Assault and substance abuse prevail under the cover of good times in this campus novel.
College sophomores Stella and Penny begin an unlikely friendship after Penny joins her high school friend Leah in her “new life” at the University of Michigan, “where football is King.” Penny takes up residence in the living room of the Kappa Alpha sorority, in which both Leah and Stella are sisters. Life there revolves around drug-fueled and alcohol-drenched parties where the sisters strive to maintain their place at the top of the hierarchy of Greek life by being the girls desired by the boys at the most prestigious fraternities: The Church and its up-and-coming rival, Sigma Rho.
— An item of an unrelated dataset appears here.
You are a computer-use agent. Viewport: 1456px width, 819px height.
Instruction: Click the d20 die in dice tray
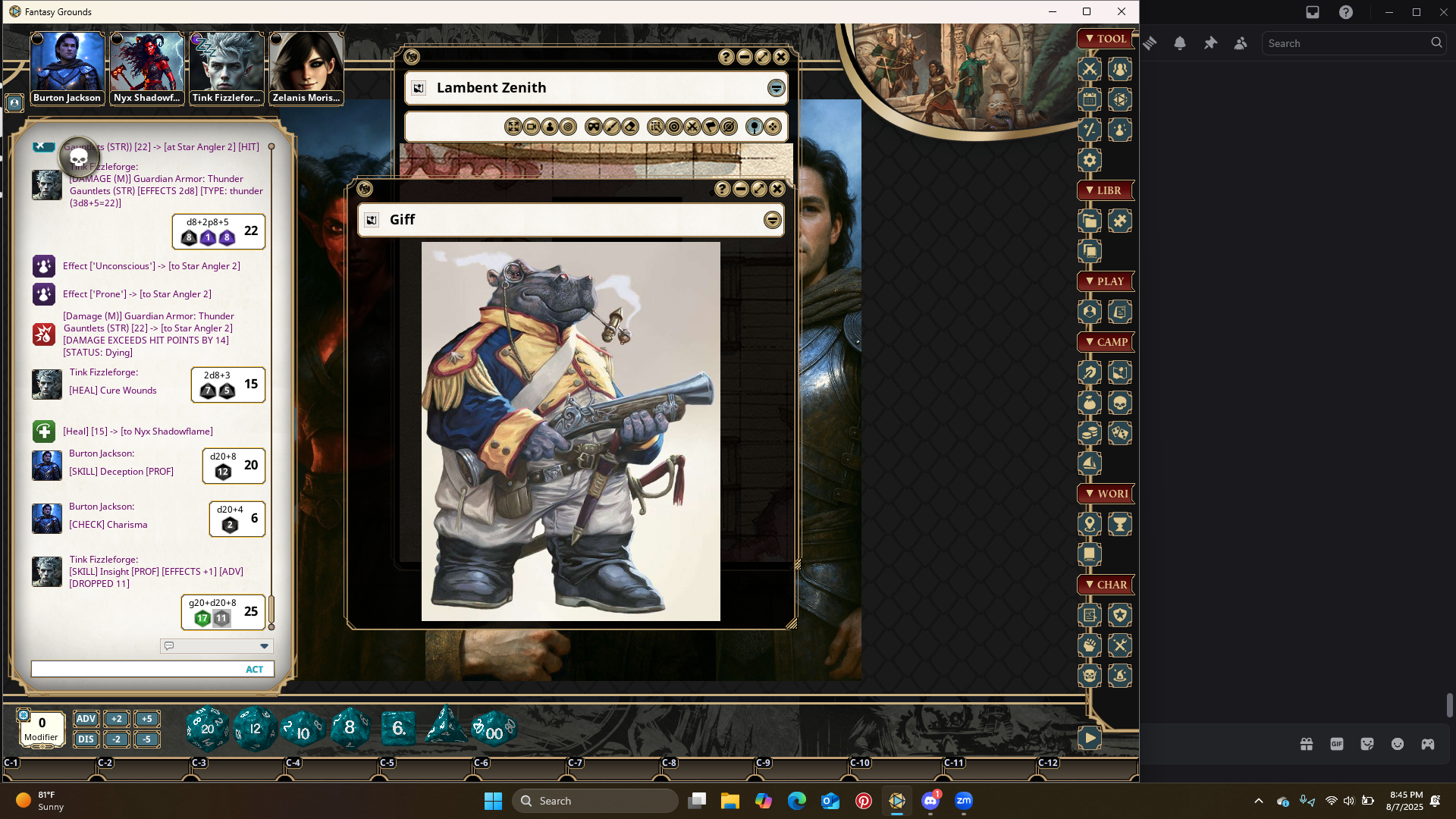click(x=206, y=729)
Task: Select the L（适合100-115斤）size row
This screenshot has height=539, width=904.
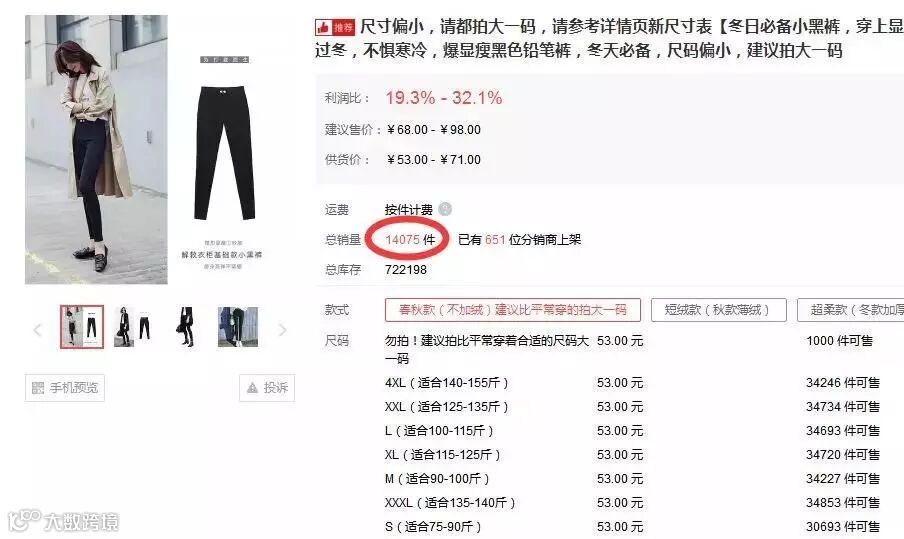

Both girls are troubled: Stella is haunted by a sexual assault the previous spring by a Church brother, Penny by depression she describes as an elephant on her heart telling her “that I’m no good, and that I’ve always been no good, and that I’ll indefinitely be this way.” In the closed system of Greek life, the use of pharmaceuticals for treatment rather than partying is scorned, and even parents participate when they show up for Parents Weekend. The lively text alternates first-person chapters from Stella’s and Penny’s points of view with an omniscient third-person narration who reveals the perspectives of fraternity brothers, parents, and others. Award-winning short story author Colley’s long-form debut sticks uncomfortably close to the mindset of characters who see the world with bleary eyes. Her downbeat ending offers neither Stella nor Penny a good way out.
Much like a frat party: bleak and claustrophobic but with manic, fizzy energy.